■ **Request**: Copy the listing from the line with "You are a computer-use" to the line with "tap(54, 126)", requests included, and shift every coordinate in the answers by -27. Leave out the pictures.

■ **Data for this task**:
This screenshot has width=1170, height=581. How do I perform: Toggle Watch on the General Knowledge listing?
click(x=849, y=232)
* * *
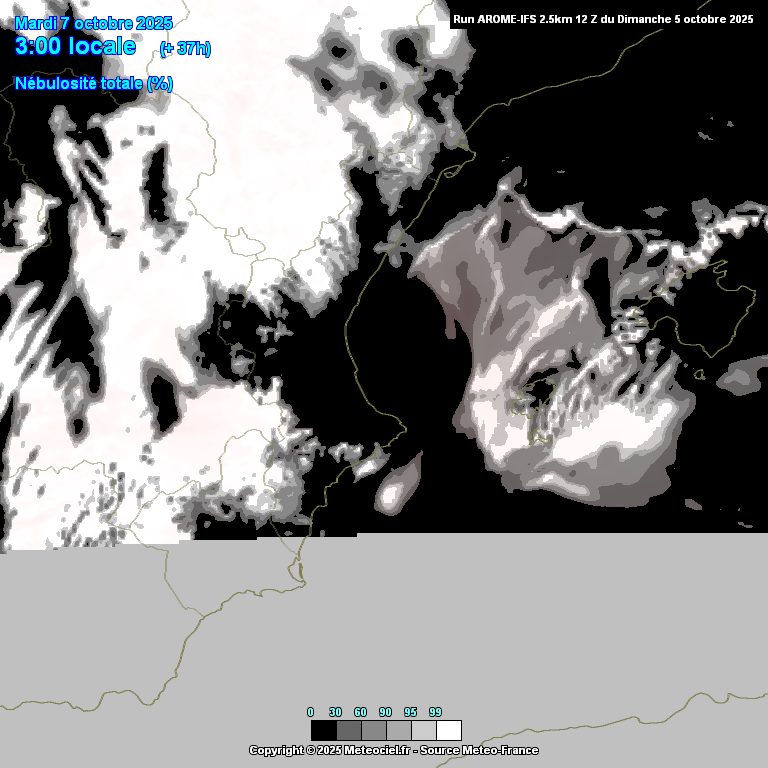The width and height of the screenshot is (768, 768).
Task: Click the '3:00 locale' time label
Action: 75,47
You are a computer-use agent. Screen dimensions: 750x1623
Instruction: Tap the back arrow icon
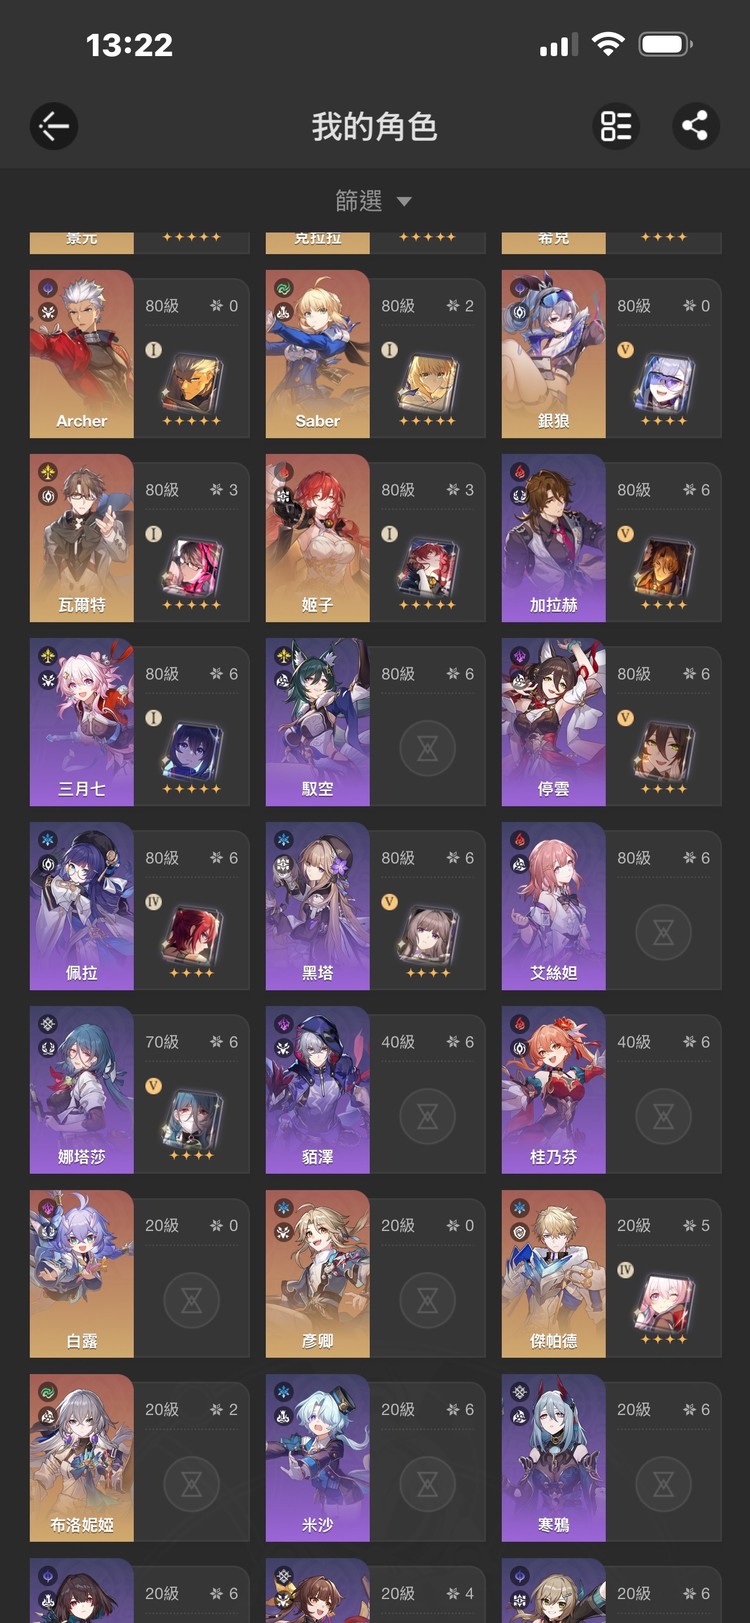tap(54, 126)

■ **The reply**:
You are a computer-use agent. Screen dimensions: 750x1623
Instruction: Tap the back arrow icon
tap(27, 99)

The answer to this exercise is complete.